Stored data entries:
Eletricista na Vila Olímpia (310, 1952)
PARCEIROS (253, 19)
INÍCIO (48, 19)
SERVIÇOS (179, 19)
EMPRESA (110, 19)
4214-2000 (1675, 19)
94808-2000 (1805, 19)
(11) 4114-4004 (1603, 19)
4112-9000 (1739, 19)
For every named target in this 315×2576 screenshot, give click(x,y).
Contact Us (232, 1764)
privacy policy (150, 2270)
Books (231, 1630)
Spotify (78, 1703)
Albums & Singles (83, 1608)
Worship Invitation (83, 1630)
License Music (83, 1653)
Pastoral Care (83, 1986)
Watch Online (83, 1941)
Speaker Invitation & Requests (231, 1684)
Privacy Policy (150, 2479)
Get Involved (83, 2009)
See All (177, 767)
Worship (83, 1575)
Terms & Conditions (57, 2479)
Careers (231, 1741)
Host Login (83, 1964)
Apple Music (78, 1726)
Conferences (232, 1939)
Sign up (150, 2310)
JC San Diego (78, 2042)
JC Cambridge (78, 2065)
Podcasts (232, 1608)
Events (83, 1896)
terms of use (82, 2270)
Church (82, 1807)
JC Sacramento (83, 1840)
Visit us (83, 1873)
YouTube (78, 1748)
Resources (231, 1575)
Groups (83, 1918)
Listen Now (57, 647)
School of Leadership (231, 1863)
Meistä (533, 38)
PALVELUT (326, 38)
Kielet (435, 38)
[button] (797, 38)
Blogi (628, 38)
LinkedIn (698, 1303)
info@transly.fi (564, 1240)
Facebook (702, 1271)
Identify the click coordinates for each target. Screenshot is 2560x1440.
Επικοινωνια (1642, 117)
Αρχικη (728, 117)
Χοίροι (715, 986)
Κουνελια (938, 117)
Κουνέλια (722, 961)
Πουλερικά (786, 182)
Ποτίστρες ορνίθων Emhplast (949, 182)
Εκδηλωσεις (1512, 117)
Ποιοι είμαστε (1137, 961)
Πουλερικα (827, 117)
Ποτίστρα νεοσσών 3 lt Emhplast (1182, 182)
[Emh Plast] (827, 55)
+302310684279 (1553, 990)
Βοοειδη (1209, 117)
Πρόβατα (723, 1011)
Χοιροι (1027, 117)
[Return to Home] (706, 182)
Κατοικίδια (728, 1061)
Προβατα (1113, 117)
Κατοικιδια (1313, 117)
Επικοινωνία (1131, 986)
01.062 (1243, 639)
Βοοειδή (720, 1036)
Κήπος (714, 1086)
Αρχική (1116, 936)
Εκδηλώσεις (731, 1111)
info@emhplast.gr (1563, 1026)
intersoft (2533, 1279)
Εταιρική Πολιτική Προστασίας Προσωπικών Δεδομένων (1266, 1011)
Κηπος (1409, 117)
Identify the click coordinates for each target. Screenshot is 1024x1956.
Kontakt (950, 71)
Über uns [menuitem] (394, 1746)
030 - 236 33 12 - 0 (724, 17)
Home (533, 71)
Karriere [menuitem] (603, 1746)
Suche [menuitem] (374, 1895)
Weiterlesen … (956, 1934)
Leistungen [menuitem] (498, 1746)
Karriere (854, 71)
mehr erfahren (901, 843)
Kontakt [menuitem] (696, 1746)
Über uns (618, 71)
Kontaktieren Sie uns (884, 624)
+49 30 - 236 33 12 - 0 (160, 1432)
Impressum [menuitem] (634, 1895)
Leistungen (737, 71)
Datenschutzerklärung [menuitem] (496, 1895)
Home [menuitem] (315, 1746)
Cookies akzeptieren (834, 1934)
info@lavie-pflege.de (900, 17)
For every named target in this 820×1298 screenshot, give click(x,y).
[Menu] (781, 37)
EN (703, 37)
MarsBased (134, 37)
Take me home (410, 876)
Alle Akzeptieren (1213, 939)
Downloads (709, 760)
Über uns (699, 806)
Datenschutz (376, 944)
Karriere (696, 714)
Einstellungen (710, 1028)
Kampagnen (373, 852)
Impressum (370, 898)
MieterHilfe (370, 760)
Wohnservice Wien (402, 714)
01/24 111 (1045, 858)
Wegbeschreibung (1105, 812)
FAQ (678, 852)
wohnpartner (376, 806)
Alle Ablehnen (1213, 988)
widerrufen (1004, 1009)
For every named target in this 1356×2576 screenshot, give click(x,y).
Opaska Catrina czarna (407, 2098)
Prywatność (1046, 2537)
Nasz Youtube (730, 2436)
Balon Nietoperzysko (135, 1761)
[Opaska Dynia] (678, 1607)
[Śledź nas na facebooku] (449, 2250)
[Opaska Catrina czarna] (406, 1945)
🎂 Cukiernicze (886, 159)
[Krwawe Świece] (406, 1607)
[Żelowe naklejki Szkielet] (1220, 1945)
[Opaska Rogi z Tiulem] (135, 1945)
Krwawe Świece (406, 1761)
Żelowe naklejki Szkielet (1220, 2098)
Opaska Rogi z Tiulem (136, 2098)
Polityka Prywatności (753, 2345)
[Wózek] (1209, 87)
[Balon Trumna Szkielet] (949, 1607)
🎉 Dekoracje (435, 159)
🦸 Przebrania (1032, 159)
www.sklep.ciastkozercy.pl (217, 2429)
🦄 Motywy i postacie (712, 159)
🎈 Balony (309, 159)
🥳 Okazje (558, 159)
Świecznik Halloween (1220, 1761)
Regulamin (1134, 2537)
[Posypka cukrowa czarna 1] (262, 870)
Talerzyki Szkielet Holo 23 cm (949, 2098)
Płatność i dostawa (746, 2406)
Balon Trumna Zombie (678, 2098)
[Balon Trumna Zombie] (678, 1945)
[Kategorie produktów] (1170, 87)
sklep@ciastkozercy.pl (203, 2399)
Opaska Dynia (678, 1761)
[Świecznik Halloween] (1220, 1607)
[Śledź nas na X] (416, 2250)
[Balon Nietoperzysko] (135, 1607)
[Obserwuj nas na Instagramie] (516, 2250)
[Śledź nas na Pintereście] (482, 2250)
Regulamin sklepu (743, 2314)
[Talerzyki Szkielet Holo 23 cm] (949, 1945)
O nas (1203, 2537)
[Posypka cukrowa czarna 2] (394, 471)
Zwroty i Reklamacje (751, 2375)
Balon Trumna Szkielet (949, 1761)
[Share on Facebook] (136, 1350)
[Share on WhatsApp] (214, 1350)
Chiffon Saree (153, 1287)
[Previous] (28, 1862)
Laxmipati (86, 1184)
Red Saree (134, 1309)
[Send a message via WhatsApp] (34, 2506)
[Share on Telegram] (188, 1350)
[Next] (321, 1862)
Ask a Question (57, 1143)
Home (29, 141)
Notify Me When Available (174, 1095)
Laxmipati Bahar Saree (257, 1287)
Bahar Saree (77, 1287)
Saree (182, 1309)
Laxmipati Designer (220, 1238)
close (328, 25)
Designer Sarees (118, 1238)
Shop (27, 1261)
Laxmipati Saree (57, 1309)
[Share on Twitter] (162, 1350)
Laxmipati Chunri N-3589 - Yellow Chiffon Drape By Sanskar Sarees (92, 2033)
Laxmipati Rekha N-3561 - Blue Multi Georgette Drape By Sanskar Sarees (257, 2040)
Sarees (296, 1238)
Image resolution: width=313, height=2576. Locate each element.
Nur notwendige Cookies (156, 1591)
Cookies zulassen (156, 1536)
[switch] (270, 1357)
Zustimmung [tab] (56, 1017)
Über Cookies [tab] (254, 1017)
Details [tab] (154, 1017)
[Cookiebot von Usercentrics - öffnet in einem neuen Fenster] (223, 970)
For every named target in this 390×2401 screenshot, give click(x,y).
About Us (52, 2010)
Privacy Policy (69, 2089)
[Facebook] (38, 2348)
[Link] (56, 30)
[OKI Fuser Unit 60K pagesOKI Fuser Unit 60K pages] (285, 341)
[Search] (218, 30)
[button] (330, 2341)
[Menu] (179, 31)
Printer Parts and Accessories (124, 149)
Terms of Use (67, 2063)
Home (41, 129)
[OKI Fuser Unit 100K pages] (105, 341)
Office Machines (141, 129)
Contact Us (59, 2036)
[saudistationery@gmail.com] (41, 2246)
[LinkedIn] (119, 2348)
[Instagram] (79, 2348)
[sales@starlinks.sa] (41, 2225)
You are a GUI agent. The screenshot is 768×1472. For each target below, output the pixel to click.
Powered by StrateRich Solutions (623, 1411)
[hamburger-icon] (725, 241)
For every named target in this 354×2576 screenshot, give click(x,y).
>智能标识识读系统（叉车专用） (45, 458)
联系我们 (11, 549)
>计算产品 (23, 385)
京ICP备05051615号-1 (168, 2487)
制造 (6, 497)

* _The problem_
Pick out all lines from the data above in which the word "ciastkozercy" appears.

* _Answer box_
www.sklep.ciastkozercy.pl (217, 2429)
sklep@ciastkozercy.pl (203, 2399)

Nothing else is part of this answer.